Dinosaurs and Mathematics!

So, I’m looking for ideas for a fun adult-oriented activity or game involving dinosaurs but it has to have some mathematical content. And not just colouring in or counting!

My SO is hoping to be involved in an evening dinosaur-themed event which will involve hundreds of people wandering about the venue (a big museum) seeing and doing ‘dinosaur’ related things, along with having some drinks. She’s looking for some tabletop activity people can try which will incorporate some sort of maths aspect with dinosaurs (either to do with their physiology or the study of them, or whatever).
But she’s stumped at what to do as nothing’s come to mind.

Basically, she wants to sit at a couple of tables and demonstrate how maths is useful even in the context of dinos! It has to involve maths because that’s what she does. Her ‘team’ will be herself and two or three colleagues to spell each other over the evening.

She’s done similar events there before - for a recent Viking one she found a way to involve knot theory that worked very well…

Something like this?

Thanks!

I’ll pass it on but I fear it might be tricky adapting it into something slightly drunk adults might find fun and yet informative!

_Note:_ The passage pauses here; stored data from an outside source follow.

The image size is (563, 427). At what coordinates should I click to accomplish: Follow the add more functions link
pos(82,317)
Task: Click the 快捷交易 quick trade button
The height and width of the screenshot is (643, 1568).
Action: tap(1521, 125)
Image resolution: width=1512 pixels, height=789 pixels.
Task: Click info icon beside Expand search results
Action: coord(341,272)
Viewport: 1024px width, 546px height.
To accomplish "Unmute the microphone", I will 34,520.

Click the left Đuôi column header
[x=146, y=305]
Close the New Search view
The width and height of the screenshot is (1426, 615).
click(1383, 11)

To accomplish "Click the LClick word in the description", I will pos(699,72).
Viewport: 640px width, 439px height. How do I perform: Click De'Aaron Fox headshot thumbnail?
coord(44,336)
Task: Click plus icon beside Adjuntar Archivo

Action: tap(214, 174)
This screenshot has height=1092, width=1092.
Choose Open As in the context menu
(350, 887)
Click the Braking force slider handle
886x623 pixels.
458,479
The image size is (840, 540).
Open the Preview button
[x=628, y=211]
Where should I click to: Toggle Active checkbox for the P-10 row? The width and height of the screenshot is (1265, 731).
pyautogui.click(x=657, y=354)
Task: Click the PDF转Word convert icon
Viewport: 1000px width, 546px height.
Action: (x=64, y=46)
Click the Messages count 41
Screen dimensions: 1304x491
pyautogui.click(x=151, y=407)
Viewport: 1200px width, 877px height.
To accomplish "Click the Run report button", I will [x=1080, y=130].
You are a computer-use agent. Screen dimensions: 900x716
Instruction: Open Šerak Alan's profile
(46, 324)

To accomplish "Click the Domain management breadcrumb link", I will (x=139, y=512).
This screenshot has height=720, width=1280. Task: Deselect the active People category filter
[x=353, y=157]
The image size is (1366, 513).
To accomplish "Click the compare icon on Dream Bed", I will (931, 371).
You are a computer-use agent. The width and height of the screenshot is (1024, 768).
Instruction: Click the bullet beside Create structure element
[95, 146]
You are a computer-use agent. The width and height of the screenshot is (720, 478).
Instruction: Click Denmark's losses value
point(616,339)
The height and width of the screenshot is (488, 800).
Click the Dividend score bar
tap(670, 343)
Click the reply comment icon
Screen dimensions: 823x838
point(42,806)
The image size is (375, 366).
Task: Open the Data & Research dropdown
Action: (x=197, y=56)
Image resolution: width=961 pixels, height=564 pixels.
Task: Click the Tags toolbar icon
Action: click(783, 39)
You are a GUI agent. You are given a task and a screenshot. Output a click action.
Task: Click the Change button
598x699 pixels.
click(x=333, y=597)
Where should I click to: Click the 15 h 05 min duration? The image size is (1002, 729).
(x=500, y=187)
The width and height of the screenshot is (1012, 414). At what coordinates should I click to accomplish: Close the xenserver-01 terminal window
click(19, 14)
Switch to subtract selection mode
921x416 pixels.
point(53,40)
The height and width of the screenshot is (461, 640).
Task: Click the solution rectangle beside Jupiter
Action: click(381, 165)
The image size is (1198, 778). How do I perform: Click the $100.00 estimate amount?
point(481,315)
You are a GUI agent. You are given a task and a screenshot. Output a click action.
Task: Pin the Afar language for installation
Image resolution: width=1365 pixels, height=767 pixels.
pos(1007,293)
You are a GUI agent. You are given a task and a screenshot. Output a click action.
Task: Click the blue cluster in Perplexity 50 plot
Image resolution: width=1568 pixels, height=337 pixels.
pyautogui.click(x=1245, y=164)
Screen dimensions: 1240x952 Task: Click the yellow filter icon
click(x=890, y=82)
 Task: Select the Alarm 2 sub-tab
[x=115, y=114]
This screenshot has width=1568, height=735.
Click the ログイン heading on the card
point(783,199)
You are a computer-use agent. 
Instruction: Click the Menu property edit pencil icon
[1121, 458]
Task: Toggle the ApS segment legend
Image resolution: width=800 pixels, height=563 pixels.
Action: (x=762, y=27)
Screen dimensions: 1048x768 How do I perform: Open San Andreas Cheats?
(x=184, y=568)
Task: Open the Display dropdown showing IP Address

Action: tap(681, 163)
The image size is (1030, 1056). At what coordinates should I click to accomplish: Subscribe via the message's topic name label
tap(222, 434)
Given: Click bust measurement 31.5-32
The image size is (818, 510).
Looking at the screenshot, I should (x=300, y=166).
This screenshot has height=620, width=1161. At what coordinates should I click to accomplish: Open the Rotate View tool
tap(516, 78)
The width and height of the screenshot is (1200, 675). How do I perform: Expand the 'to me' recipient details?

Seems like something could be done with the Square-Cube Law.

Probability/venn diagrams of various dinosaur traits?

200 total dinosaurs. 120 eat plants. 120 eat meat. How many eat both plants and meat? 140 are quadropeds. 50 have spikes. 72 lived in the cretaceous… etc.

Thanks; I’ll run these ideas past her…

Tail whips count as based on math, right? You could segue from that to talking about decibels, and how a whip like that of 200 dB would be 10,000,000,000 times louder than a jackhammer. Then there’s the tooting of hadrosaurs, you could do something about acoustics, maybe bring in a handful of different vuvuzelas? :stuck_out_tongue:

RickG’s suggestion is a good one too, maybe something comparing the size of pterosaurs with the size of their wings. Basically anything to do with physics should involve math.

Oo, you mean, like surface area to volume ratio? Interesting, I like it. There’s a general principle of biogeography stating that mammals get larger the further away from the equator they live.

OP, please point out this resource to your SO: http://howtosmile.org/ I did a quick search and found 413 math activities mentioning dinosaurs.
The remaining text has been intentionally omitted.